Comme il est extrêmement difficile d'amener toutes les parties de la

lame à une température uniforme, en la chauffant dans un foyer dont les dimensions sont plus petites que celles de l'arme, on égalise la température, en passant la lame chaude dans un tas d'écailles de fer mouillé, qu'on amoncelle sur l'âtre de la forge.

Par le passage total ou partiel de la lame, une ou plusieurs fois dans ces écailles, on l'amène à la température propre à la trempe.

Alors le trempeur plonge, dans une cuve pleine d'eau, et par le dos, les lames qui en ont un, en commençant par la base de la lame, qu'il plonge la première.

1373. Toutes les lames éprouvent, après la trempe, un recuit qui est plus ou moins fort, relativement à la dureté que l'acier a obtenue, laquelle se juge par le découvrement.
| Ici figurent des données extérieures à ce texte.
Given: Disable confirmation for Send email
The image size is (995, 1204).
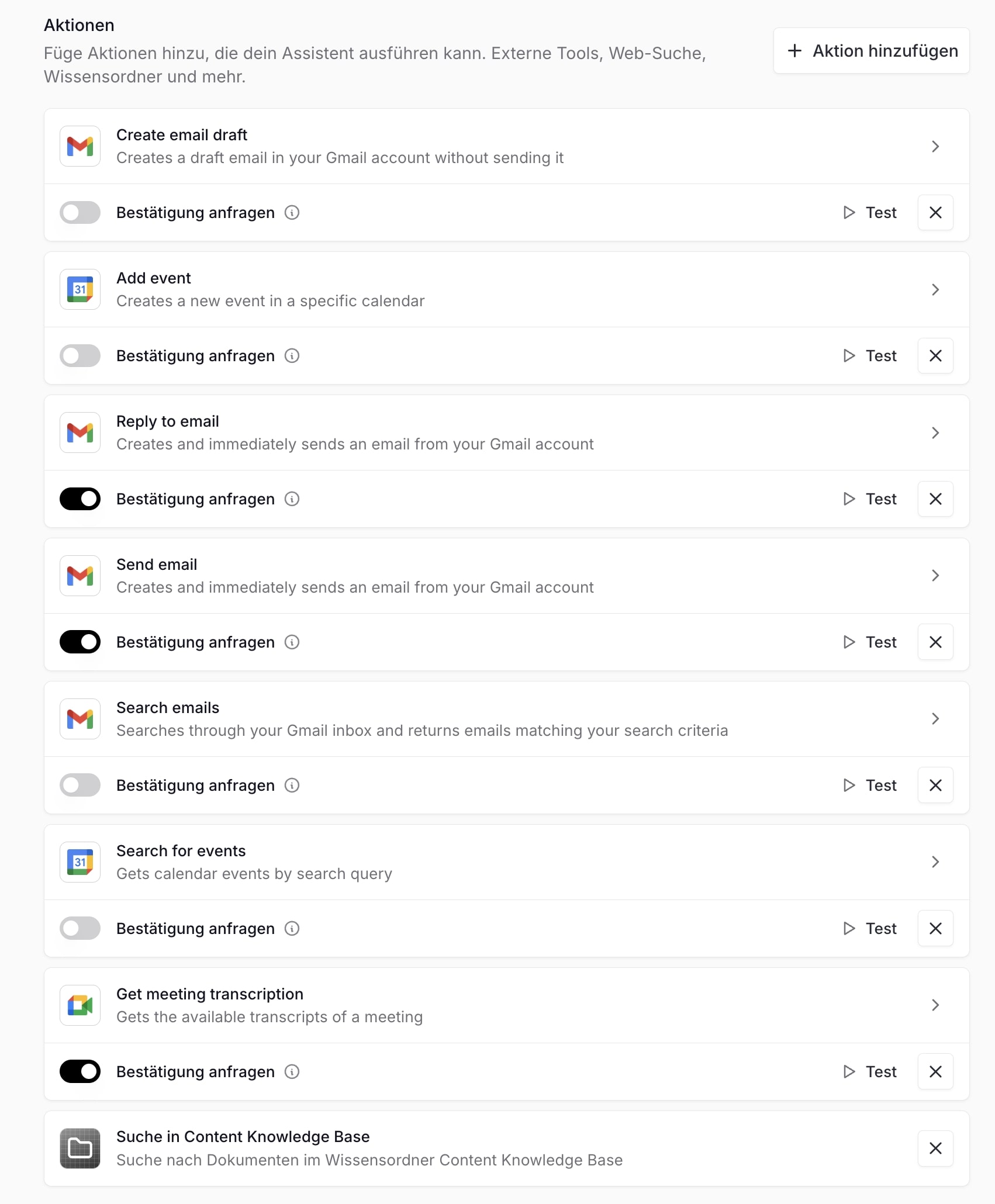Looking at the screenshot, I should pyautogui.click(x=80, y=642).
Lorsque l'acier se découvre bien, on recuit la lame jusqu'au bleu; s'il se découvrait mal, on ne le recuirait qu'au jaune-paille; si la lame se découvrait beaucoup, même en la trempant à un rouge-sombre, il faudrait la recuire jusqu'au grisâtre.
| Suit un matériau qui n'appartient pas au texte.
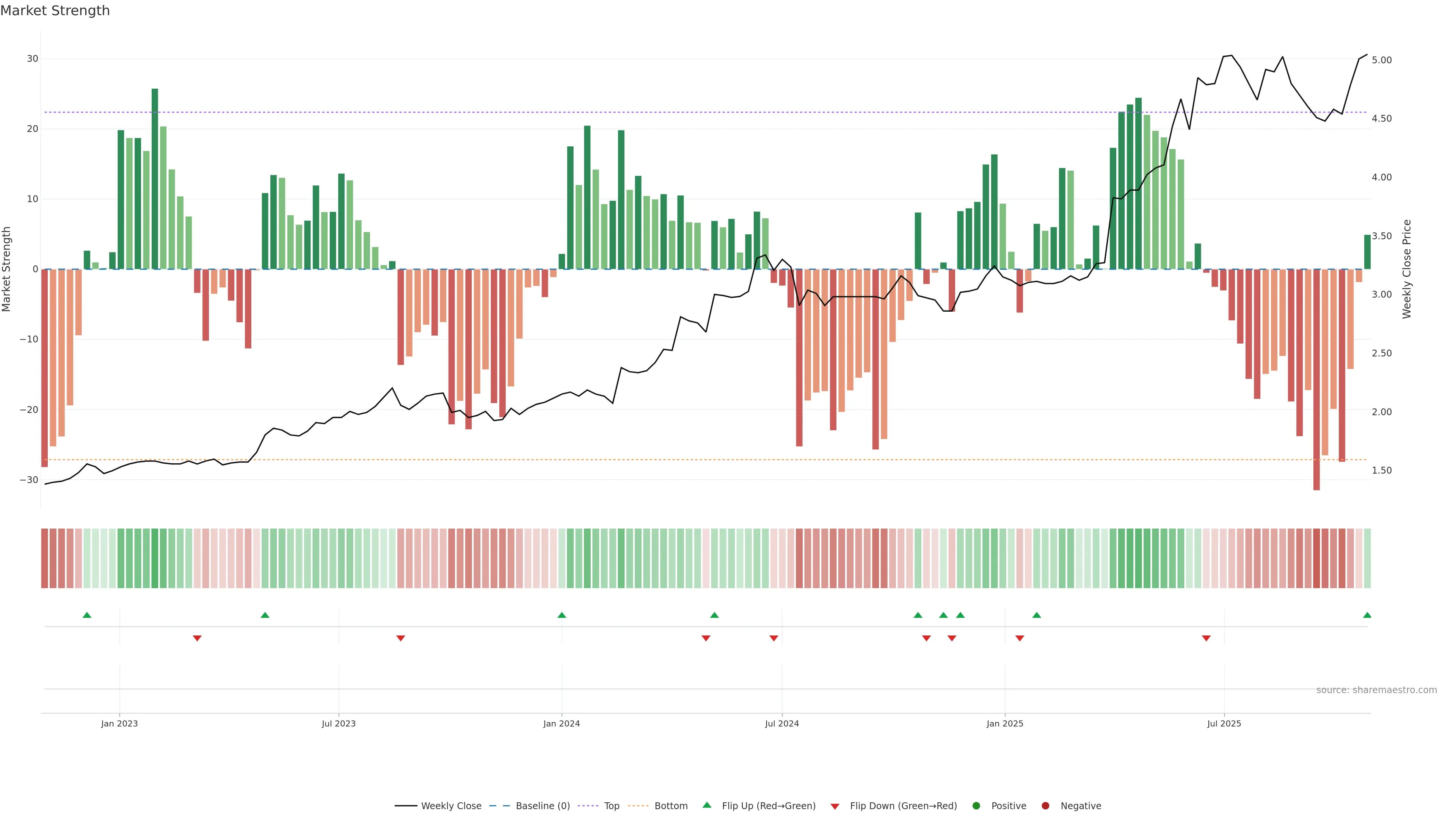The width and height of the screenshot is (1456, 819).
Task: Click the red flip-down marker just after Jan 2025
Action: 1020,638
En général, c'est par la manière dont l'acier se découvre qu'on juge de sa dureté, dans les fabriques d'armes blanches; et lorsqu'il n'est pas assez découvert, on le trempe de nouveau, en élevant les lames à une plus haute température.

De l'Aiguiserie.

1374. Ce travail, tout simple qu'il paraît, se divise cependant en douze opérations six pour aiguiser; cinq pour polir, et une pour brunir.

1o On aiguise à la grande meule, en travers; on y blanchit la lame sur les deux faces.

2o On aiguise en travers le chanfrein et le biseau; ce n'est qu'une continuation de la première opération, qui s'exécute en inclinant un peu l'arme.

3o On aiguise le dos en travers, et on le blanchit.

4o On aiguise le tranchant en long : cette opération, qui se fait sur une meule cannelée, a pour objet de donner, au tranchant, la courbure qui lui est propre.